A randomized, double-blind, placebo-controlled, cross-over pilot study on the use of a standardized hop extract to alleviate menopausal discomforts.

OBJECTIVES

To examine the efficacy of a hop extract (standardized at 100mug 8-prenylnaringenin per day) for relief of menopausal discomforts.

METHODS

A 16-week randomized, double-blind, placebo-controlled, cross-over study was conducted with 36 menopausal women. The participants were randomly allocated to either placebo or active treatment (hop extract) for a period of eight weeks after which treatments were switched for another eight weeks. The Kupperman Index (KI), the Menopause Rating Scale (MRS) and a multifactorial Visual Analogue Scale (VAS) were assessed at baseline, and after eight and sixteen weeks.

RESULTS

After 8 weeks, both active treatment and placebo significantly improved all outcome measures when compared to baseline with somewhat higher average reductions for placebo than for the active treatment.
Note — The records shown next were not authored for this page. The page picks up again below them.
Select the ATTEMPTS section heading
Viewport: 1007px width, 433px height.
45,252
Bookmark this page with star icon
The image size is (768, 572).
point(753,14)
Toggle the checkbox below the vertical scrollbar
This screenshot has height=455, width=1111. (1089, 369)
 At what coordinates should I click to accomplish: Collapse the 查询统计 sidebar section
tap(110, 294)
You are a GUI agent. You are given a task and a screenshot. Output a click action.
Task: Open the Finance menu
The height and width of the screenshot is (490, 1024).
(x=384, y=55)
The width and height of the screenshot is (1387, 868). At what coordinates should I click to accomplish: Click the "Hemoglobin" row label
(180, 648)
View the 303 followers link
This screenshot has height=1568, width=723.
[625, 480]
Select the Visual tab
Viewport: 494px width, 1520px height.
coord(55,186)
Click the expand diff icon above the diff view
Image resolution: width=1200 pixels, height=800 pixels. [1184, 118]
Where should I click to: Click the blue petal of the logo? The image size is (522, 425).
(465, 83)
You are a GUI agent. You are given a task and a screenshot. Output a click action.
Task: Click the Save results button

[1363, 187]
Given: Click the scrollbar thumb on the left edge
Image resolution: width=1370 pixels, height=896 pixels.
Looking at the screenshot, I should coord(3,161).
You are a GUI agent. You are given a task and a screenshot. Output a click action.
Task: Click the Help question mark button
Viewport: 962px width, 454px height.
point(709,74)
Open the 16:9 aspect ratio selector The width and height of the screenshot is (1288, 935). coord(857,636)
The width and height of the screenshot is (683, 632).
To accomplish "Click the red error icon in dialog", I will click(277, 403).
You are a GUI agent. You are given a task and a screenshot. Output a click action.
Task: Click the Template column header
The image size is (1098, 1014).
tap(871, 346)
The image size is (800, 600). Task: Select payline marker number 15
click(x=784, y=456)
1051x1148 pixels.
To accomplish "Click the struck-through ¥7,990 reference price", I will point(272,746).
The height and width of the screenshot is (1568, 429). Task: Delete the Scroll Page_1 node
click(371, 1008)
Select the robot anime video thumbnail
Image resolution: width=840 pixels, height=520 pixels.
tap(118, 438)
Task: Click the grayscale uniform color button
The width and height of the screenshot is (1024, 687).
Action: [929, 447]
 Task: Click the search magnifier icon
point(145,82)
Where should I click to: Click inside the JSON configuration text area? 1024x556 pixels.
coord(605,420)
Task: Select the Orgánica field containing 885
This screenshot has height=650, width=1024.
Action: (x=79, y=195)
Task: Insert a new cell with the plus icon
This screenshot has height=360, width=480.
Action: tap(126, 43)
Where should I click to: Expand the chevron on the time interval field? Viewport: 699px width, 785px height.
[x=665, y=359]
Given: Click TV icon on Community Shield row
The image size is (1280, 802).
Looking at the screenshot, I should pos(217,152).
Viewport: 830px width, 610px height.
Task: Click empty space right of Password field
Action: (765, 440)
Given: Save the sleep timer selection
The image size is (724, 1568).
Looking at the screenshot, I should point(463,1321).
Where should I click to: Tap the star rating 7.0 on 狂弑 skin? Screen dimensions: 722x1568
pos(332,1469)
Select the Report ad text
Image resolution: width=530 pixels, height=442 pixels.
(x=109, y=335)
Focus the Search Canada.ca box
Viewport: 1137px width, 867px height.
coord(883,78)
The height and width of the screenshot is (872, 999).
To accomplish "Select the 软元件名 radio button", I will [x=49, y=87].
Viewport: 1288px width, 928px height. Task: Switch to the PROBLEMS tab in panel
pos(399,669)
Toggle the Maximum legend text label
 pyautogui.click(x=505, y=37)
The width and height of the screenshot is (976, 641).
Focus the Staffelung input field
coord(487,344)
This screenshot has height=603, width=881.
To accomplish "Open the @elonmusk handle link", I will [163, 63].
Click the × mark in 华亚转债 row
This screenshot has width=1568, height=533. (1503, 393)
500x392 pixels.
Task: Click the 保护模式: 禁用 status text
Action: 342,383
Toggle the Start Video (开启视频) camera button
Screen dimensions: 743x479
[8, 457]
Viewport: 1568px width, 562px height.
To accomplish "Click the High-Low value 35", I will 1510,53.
After 16 weeks only the active treatment after placebo further reduced all outcome measures, whereas placebo after active treatment resulted in an increase for all outcome measures. Although, the overall estimates of treatment efficacy (active treatment-placebo) based on linear mixed models do not show a significant effect, time-specific estimates of treatment efficacy indicate significant reductions for KI (P = 0.02) and VAS (P = 0.03) and a marginally significant reduction (P = 0.06) for MRS after 16 weeks.

CONCLUSIONS

Whereas the first treatment period resulted in similar reductions in menopausal discomforts in both treatment groups, results from the second treatment period suggest superiority of the standardized hop extract over placebo. Thus, phytoestrogen preparations containing this standardized hop extract may provide an interesting alternative to women seeking relief of mild vasomotor symptoms.